VOLUME 114, ISSUE 2, P311-320
Donald P. Evenson, Ph.D., Gemechis Djira, Ph.D., Kay Kasperson, B.S., Jennifer Christianson, A.A.S.
To determine relationships between age of men with potential male factor infertility and sperm chromatin structure assay (SCSA) measures of sperm DNA fragmentation (SDF) and high DNA stainable sperm (HDS), and to compare these data with those obtained from healthy donor men without reproductive issues.
Infertility clinics and diagnostic laboratory.
A total of 25,445 men attending infertility clinics. Donors were 87 men working at Lawrence Livermore National Laboratory.
Main Outcome Measures
SCSA measures (% DNA fragmentation index (DFI), X DFI, SD DFI, and %HDS) of men aged 21−80 years.

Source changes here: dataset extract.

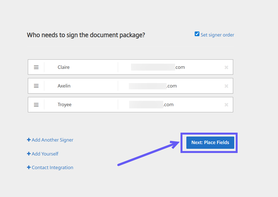Open the Add Another Signer link
Viewport: 278px width, 197px height.
[52, 140]
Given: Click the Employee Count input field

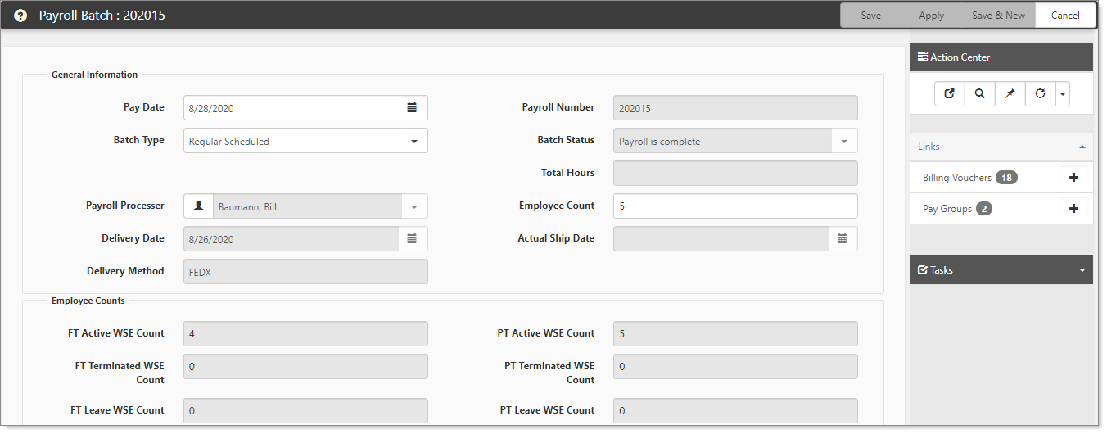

In the study population, advancing paternal age was associated with increased sperm DNA fragmentation (SDF) scored as increased percentage of sperm in semen ejaculates with measurable DNA strand breaks (%DFI). The slope of increase in %DFI prior to age 41.6 years was 0.39, which increased after age 41.6 to more than double at a slope of 0.86. These changes in DNA/chromatin in more than 25,000 aging men attending infertility clinics are similar to those seen over the same age span (20−80 years) in 87 nonpatient, healthy men without reproductive issues. For the age group 20−50 years, there was no major significant difference in %DFI between patients and donor men. According to a logistic regression model, the estimated probability is that, for example, a 40-year-old and a 50-year-old man have a 20% and 40% chance, respectively, to have a pathological DFI ≥25% by age factor alone. The condensation of sperm chromatin in patients increased with age in a linear fashion, from a mean of 12.2 %HDS at age 20−25 to a mean of 7.9 %HDS at age 60−65. Patients had a greater %HDS than donors across all ages.
The great heterogeneity of both DFI and HDS values at a specific age prevents the automatic translation of age into an index of DNA fragmentation. However, it reinforces the idea that both DFI and HDS evaluation can play a role in detecting potential male infertility in cases that are not resolved by routine testing and in cases of multiple miscarriages. DFI and HDS data can help clinicians to predict a man’s fertility potential, to consider corrective therapeutic approaches, as well as to assess the risk to the offspring’s health.